§ **Vragen bij materiaal**:
[1] Hoeveel personen treft de politie volgens het documentfragment in de personenauto aan?
[2] Geef alsjeblieft bij elke bewering aan of die klopt met het documentfragment, met ja of nee en de doorslaggevende woorden letterlijk geciteerd: (a) De melding van de inbraak komt binnen op 4 juni 2020. (b) De politie ziet drie voertuigen achter elkaar rijden. (c) De voertuigen rijden in de richting van de Provincialeweg N244.

§ **Documentfragment**:
____

Op 4 juni 2020 om 02.07 uur krijgt aangever de melding van een inbraak in zijn bedrijfspand, gelegen aan de [adres 2] te Purmerend. Kort na deze melding ziet de gealarmeerde politie twee voertuigen achter elkaar rijden, te weten een bestelbus en een personenauto, komend uit de richting van de [adres 1] te Purmerend en gaande in de richting van de Provincialeweg N244. In verband met het vermoeden van betrokkenheid bij de bedrijfsinbraak krijgen beide voertuigen een stopteken en worden de inzittenden en de voertuigen gecontroleerd. In de personenauto worden vier personen aangetroffen, waarvan de medeverdachte [naam 1] de bestuurder is.

____

§ **Te beoordelen gegevens**:

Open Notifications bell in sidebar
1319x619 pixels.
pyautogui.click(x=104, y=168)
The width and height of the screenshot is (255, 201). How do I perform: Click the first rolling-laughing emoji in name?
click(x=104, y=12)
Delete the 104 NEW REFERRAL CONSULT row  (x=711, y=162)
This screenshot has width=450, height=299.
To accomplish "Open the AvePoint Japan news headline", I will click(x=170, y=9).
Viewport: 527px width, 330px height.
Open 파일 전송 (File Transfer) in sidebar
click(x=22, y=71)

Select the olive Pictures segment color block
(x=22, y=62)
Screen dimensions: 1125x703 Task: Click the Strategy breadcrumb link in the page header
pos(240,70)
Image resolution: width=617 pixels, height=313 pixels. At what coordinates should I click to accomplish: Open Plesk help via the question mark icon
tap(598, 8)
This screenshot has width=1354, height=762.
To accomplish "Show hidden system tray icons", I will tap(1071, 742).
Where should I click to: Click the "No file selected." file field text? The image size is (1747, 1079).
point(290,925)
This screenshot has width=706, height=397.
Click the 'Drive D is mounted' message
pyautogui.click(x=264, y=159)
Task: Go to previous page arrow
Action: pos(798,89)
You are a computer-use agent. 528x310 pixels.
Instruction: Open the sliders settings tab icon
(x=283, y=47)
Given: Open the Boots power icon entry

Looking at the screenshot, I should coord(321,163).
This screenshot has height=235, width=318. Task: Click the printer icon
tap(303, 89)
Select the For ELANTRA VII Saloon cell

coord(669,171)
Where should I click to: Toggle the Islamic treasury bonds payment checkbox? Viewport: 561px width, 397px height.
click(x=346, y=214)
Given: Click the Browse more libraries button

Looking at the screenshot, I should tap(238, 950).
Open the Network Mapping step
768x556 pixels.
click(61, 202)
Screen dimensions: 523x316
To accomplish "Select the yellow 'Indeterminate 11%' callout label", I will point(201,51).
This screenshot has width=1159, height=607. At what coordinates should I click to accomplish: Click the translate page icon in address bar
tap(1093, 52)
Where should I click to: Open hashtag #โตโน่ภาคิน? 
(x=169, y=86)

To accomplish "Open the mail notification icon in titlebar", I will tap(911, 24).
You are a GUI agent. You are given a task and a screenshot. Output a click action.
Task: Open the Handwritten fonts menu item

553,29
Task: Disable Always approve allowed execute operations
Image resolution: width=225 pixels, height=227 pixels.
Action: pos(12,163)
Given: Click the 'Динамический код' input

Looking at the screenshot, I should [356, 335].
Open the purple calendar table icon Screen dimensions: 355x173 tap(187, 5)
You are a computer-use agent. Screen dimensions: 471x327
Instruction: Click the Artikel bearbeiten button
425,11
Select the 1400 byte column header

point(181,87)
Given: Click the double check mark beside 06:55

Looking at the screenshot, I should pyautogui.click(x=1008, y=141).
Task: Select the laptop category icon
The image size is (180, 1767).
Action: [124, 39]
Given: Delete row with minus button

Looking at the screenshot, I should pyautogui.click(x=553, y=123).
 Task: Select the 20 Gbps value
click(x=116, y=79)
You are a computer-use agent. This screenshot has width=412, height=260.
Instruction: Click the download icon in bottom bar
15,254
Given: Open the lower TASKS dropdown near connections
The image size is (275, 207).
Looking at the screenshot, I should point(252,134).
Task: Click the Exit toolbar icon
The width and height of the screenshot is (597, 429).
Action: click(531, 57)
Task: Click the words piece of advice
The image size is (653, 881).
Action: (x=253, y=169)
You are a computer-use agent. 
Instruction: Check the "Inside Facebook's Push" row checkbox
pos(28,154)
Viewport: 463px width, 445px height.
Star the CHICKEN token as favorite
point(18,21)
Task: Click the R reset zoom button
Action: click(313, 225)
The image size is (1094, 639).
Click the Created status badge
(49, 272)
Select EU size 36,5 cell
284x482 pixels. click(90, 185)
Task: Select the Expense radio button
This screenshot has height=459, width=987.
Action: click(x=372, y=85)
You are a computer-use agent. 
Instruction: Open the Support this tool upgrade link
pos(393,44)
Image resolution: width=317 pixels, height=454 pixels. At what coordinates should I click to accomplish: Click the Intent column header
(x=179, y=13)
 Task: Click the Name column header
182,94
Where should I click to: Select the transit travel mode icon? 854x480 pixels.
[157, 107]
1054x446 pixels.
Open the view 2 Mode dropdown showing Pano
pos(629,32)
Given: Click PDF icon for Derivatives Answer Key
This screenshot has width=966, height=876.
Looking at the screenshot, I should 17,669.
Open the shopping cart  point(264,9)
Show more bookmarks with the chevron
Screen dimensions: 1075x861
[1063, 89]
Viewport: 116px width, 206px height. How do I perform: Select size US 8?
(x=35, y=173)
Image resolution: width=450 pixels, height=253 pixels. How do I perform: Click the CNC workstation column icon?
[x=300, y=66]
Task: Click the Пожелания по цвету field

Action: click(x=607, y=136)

____

§ **Antwoorden**:
[1] Vier personen.

[2]
(a) Ja: "Op 4 juni 2020 om 02.07 uur krijgt aangever de melding van een inbraak"
(b) Nee: "ziet de gealarmeerde politie twee voertuigen achter elkaar rijden"
(c) Ja: "gaande in de richting van de Provincialeweg N244"